Optimal frequency of scans for patients on cancer therapies: A population kinetics assessment

BACKGROUND: Optimal frequency of follow‐up scans for patients receiving systemic therapies is poorly defined. Progression‐free survival (PFS) generally follows first‐order kinetics. We used exponential decay nonlinear regression analysis to calculate half‐lives for 887 published PFS curves. METHOD: We used the Excel formula x = EXP(‐t (n)*0.693/t (1/2)) to calculate proportion of residual patients remaining progression‐free at different times, where t (n) is the interval in weeks between scans (eg, 6 weeks), * indicates multiplication, 0.693 is the natural logarithm of 2, and t (1/2) is the PFS half‐life in weeks. RESULTS: Proportion of residual patients predicted to remain progression‐free at each subsequent scan varied with scan intervals and regimen PFS half‐life.
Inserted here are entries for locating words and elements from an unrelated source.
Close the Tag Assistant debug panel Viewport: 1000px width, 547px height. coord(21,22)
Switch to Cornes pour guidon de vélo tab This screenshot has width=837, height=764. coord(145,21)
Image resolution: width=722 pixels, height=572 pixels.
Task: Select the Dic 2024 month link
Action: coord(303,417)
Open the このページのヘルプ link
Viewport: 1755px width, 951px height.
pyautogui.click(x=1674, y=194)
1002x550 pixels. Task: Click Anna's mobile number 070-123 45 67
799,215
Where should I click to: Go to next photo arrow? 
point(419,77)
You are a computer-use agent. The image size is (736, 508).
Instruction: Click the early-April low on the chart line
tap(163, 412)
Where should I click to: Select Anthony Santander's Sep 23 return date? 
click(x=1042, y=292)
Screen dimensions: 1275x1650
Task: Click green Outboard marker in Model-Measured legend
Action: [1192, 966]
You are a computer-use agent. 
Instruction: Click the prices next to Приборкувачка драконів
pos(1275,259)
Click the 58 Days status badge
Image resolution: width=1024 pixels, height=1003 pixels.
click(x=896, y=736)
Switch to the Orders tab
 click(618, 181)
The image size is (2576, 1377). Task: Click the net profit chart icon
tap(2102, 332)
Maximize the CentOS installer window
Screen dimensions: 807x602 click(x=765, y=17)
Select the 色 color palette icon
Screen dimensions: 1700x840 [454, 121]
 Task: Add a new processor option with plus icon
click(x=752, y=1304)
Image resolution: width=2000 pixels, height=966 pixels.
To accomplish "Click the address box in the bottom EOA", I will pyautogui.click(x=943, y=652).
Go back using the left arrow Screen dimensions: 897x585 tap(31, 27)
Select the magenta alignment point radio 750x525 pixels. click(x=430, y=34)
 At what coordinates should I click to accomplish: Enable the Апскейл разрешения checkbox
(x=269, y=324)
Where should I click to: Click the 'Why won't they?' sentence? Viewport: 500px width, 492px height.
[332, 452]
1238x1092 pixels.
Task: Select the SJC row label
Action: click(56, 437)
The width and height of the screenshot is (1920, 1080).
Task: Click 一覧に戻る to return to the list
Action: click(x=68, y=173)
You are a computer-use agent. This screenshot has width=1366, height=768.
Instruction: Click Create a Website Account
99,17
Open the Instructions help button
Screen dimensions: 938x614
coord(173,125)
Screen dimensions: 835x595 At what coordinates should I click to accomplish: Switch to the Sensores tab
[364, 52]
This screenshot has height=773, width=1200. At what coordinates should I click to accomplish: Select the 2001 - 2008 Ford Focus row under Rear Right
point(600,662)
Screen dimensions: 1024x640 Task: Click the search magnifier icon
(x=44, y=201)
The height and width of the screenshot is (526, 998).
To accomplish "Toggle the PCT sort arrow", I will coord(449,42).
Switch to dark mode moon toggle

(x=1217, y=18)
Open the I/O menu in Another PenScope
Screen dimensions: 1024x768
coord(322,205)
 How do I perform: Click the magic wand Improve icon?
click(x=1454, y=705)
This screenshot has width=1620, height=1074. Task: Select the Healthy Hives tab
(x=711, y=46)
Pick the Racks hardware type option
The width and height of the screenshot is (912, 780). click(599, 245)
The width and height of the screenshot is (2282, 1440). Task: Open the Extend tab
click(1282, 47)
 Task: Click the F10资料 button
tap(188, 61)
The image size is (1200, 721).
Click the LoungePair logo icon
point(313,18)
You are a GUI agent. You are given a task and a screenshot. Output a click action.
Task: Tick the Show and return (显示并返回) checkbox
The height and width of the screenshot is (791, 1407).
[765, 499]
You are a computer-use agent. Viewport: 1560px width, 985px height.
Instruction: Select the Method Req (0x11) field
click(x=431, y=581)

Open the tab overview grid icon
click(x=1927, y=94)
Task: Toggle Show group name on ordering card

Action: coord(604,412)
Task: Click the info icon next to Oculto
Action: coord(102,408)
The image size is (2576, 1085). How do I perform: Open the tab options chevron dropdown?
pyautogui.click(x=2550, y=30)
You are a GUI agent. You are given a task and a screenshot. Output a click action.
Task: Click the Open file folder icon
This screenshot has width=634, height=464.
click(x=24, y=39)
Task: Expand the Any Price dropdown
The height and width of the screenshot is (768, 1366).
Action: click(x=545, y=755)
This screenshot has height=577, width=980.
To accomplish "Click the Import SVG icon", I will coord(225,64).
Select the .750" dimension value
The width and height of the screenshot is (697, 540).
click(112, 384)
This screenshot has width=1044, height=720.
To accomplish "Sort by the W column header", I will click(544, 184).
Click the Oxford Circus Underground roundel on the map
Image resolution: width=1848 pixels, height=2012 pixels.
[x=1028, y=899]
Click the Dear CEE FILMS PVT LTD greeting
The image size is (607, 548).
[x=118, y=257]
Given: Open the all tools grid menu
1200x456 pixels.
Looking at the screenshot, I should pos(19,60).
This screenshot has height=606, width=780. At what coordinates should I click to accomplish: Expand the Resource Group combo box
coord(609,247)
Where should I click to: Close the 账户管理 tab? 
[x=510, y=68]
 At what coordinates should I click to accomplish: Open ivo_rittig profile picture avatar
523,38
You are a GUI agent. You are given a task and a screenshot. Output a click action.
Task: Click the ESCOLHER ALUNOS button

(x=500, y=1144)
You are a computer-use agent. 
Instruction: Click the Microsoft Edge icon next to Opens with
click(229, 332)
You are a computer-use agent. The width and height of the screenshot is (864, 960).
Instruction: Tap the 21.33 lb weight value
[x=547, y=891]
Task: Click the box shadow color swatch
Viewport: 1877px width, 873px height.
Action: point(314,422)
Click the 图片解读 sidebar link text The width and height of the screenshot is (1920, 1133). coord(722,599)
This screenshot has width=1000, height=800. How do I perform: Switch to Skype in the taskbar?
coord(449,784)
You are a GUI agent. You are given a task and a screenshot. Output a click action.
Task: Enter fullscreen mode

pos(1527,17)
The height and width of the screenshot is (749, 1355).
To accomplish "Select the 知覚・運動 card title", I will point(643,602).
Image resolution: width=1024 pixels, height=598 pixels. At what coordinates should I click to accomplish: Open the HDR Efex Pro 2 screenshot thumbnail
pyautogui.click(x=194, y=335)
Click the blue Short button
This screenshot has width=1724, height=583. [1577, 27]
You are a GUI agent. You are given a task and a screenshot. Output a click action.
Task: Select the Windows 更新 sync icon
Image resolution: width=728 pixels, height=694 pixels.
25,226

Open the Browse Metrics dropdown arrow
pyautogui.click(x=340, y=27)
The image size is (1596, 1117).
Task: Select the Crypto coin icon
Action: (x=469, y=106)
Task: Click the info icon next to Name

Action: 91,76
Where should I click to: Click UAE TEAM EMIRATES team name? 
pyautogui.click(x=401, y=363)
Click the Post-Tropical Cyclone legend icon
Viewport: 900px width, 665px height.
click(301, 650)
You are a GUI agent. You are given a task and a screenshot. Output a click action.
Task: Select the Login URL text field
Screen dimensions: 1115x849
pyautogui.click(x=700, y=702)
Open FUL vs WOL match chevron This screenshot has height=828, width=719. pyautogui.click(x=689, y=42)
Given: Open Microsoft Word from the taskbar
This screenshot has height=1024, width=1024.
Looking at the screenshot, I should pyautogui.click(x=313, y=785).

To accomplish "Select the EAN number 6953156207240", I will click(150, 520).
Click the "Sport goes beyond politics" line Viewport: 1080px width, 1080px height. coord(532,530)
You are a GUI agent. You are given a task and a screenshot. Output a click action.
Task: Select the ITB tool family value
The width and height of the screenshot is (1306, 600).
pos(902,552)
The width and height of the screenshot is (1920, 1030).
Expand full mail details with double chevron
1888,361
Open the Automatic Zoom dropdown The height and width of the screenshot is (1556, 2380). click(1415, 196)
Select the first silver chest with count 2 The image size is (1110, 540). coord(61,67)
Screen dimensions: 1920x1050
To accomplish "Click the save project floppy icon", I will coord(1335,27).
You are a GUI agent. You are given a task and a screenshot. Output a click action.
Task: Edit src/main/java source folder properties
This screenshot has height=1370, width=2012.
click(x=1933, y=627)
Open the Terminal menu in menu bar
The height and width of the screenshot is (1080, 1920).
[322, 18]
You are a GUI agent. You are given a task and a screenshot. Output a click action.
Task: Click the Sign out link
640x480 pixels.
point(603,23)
For example, with a 4‐month half‐life (17.3 weeks) and scans every 6 weeks, 21% of patients would progress by the first scan, 21% of the remaining patients would progress by the second scan at 12 weeks, etc With 2, 6‐ and 12‐month half‐lives (for example), the proportion of remaining patients progressing at each subsequent scan if repeated every 3 weeks would be 21%, 8% and 4%, respectively, while with scans every 12 weeks it would be 62%, 27% and 15%, respectively. Furthermore, optimal scan frequency can be calculated for populations comprised of distinct rapidly and slowly progressing subpopulations, as well as with convex curves arising from treatment breaks, where optimal scan frequency may differ during therapy administration vs during more rapid progression after therapy interruption. CONCLUSIONS: A population kinetics approach permits a regimen‐ and tumor‐specific determination of optimal scan frequency for patients on systemic therapies.